GOAL OF THE EXERCISE » Copy exactly the lines of the records below, starting at the line that contains "Task: Click the Back button in File Browser" and continuing through the last line, both included; omit any pictures.

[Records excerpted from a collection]
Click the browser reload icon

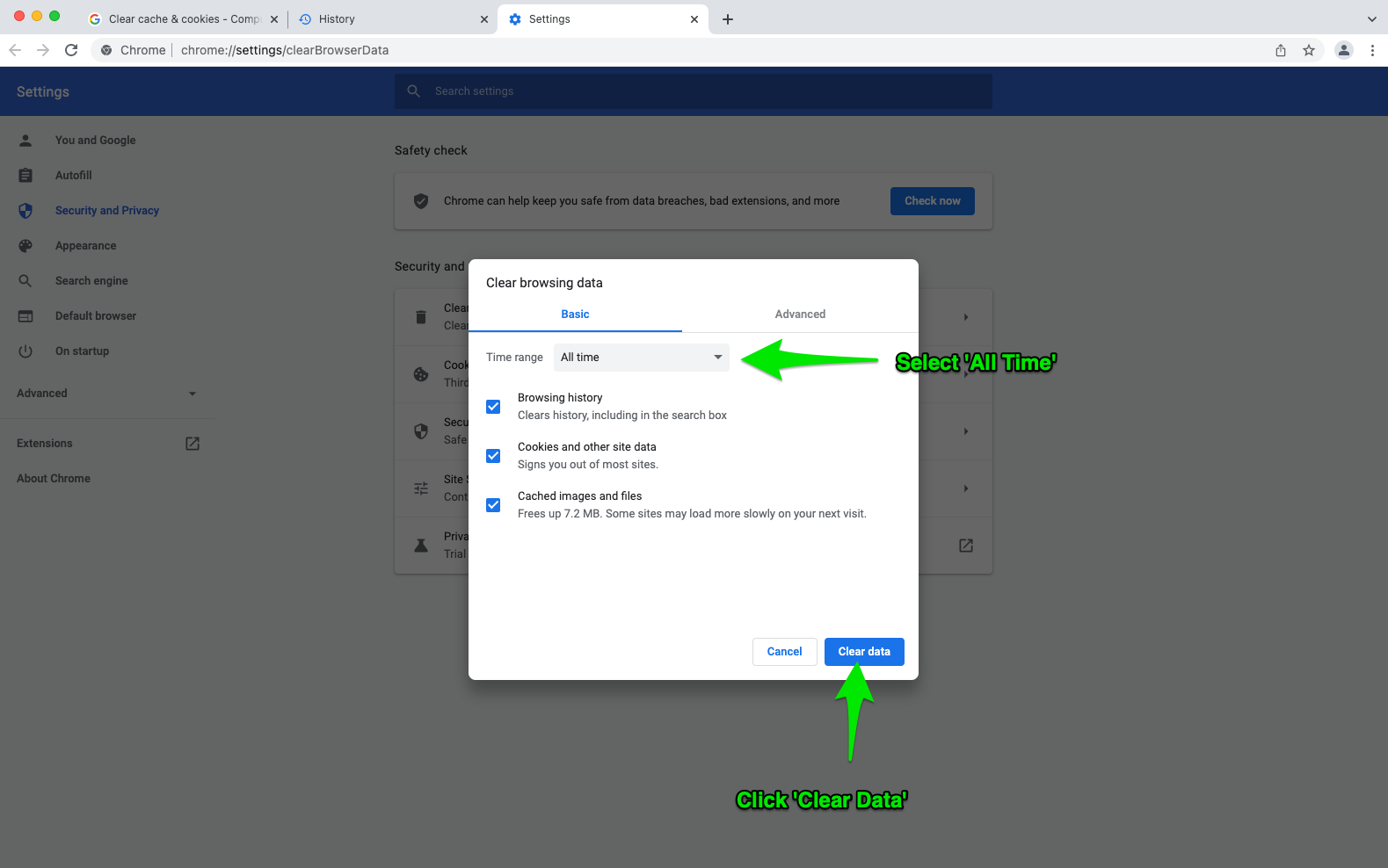pyautogui.click(x=71, y=50)
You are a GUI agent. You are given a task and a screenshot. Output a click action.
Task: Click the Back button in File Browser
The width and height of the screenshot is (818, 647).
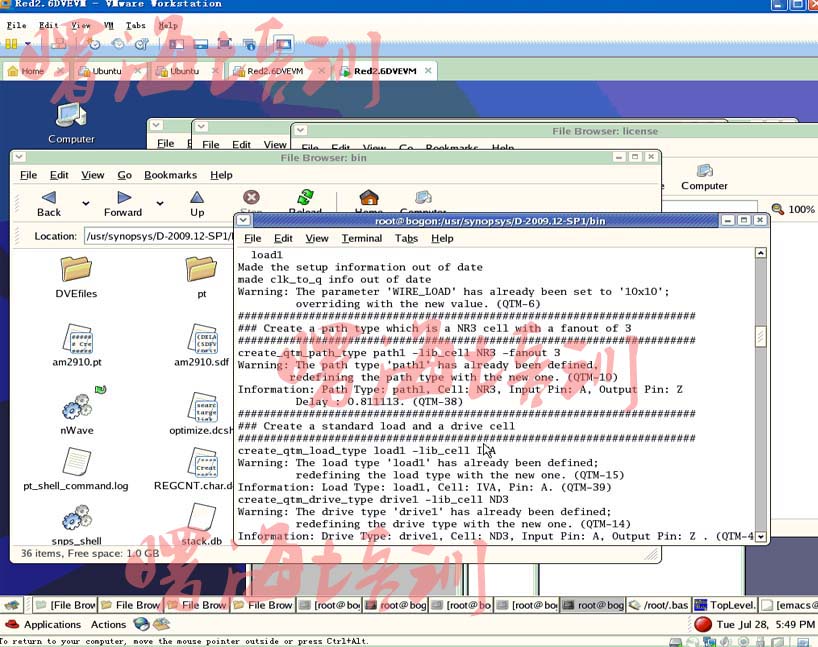click(48, 203)
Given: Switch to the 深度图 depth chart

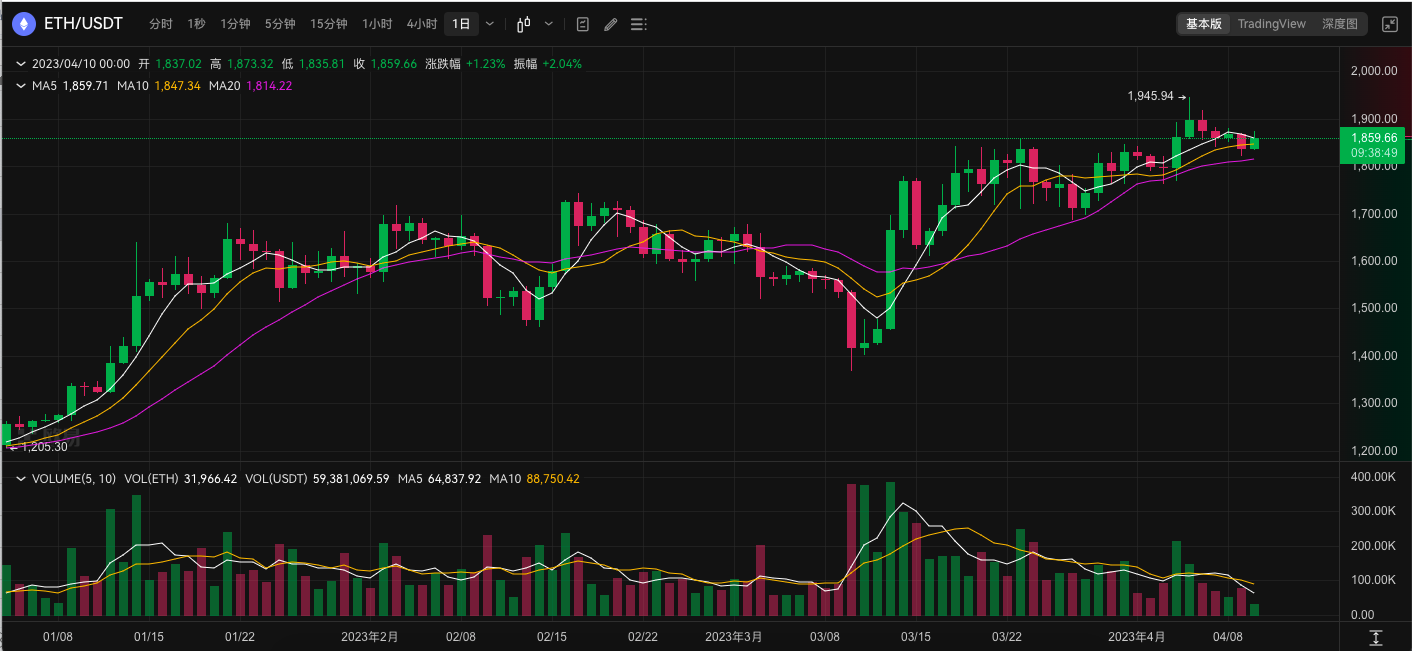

RESPONSE TO THIS TASK »
Task: Click the Back button in File Browser
The width and height of the screenshot is (818, 647).
click(48, 203)
Given: Switch to the 深度图 depth chart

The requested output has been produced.